■ **Required tasks**:
1. Update the Keytruda passage by writing out the stretch from "Those approvals helped" through "billion in revenue." with "top-selling" changed to "best-selling".
2. Answer these questions from the Keytruda passage:
(a) For how many tumor types has Keytruda been approved in the U.S.?
(b) How much revenue did Keytruda bring in during 2018?
(c) Which strategy does Ebbinghaus immediately highlight in terms of innovation?

■ **Text under study**:
Merck's overall goal is to expand the indications as widely as possible to stake more of a claim in the cancer space, and a program of that size comes with its own challenges and rewards, Ebbinghaus said. Overall, Keytruda has been approved in the U.S. for 10 tumor types.
Those approvals helped Keytruda surpass Roche Holding AG's Herceptin and Bristol-Myers Squibb Co.'s Opdivo as the top-selling cancer medicine in 2018, with $7.17 billion in revenue.
Strategy and innovation
Ebbinghaus called the process of expanding Keytruda's influence in cancer and the research-heavy strategy behind it "a unique drug development experience."
"Many times [in cancer research] you're not sure if things are working and a lot of your strategy is around mitigating risk — here, it's more about exploring the breadth of opportunities and trying to get things out as fast as you can to people," Ebbinghaus said.
Because of the breadth of indications Merck is striving to treat, the company has had to design clinical trials with more efficiency.
"We've done a number of innovative things in terms of clinical trials," Ebbinghaus said. "The one I would immediately highlight in terms of innovation is our tumor-agnostic strategy."
Tumor agnosticism describes a medicine that can treat cancer in any organ or tissue as long as the cells have a specific alteration targeted by the drug, Ebbinghaus explained. For Keytruda, that is the PD-1 checkpoint protein preventing the cells in the immune system from attacking cancer cells.
"Since a drug like Keytruda works in such a broad breadth of tumors, should we take an approach that's based on tissue diagnosis, which is the typical one?" Ebbinghaus said. "Or based on a biomarker that may select for sensitivity to a drug like this? We've taken both approaches."
Because Keytruda has such wide access to cancer treatment, there are more indications on the horizon, one of which is to treat the disease at earlier stages.

■ **Stored items**:

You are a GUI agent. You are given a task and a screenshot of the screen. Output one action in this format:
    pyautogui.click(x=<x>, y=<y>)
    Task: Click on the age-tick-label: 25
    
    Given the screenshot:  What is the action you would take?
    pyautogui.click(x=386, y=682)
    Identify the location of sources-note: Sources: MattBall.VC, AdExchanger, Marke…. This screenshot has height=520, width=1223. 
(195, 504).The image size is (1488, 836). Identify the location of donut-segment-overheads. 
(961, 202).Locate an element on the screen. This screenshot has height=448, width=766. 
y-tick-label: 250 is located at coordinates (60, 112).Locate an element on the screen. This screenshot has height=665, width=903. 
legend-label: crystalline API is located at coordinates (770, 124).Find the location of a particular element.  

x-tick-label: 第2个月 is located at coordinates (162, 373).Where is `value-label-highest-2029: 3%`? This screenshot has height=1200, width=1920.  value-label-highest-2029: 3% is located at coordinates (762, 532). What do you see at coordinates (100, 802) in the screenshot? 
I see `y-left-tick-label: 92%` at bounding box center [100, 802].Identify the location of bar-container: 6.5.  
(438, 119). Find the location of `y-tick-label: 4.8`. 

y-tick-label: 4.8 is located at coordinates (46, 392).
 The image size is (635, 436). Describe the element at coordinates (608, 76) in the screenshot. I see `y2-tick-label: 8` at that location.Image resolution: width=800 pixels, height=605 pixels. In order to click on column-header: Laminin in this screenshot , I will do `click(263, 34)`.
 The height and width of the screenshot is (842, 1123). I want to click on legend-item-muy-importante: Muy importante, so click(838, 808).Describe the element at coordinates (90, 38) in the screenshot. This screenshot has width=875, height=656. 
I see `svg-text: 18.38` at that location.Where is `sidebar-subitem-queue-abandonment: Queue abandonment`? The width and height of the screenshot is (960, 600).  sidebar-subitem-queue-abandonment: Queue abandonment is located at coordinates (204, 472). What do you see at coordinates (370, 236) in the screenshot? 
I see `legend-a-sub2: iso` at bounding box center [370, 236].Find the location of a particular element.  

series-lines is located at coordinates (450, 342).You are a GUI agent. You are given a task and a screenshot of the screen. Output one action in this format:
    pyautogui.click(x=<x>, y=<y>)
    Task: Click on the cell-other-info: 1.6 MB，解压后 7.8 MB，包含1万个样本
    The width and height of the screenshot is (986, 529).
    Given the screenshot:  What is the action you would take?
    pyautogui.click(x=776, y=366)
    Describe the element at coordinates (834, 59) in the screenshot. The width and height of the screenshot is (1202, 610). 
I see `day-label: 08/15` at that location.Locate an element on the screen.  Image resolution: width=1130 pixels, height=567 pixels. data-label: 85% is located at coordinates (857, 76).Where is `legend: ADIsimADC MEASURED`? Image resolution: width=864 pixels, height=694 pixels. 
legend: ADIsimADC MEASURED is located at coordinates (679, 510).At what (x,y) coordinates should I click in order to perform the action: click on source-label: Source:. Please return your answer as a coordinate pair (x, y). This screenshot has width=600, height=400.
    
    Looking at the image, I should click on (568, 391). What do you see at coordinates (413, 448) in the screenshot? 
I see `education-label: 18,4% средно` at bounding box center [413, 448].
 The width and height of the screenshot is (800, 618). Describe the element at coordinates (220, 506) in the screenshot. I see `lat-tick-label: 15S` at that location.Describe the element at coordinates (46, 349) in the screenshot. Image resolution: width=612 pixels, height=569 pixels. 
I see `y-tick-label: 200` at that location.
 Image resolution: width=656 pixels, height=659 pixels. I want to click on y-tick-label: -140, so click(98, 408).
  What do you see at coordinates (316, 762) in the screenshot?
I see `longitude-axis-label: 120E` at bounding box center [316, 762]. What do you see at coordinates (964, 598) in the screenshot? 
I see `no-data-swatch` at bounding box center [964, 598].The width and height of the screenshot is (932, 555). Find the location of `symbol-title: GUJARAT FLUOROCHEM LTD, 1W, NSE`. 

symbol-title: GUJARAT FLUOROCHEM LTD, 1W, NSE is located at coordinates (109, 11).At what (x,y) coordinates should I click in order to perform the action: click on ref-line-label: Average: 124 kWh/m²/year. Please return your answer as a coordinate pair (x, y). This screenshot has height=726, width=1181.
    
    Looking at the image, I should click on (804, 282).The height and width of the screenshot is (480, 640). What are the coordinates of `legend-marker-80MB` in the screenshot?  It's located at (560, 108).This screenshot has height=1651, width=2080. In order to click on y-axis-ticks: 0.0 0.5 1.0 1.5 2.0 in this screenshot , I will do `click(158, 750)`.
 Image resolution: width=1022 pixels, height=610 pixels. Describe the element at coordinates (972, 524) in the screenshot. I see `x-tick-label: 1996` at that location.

■ **Responses for each task**:
1.
Those approvals helped Keytruda surpass Roche Holding AG's Herceptin and Bristol-Myers Squibb Co.'s Opdivo as the best-selling cancer medicine in 2018, with $7.17 billion in revenue.

2.
(a) 10 tumor types.
(b) $7.17 billion.
(c) The tumor-agnostic strategy.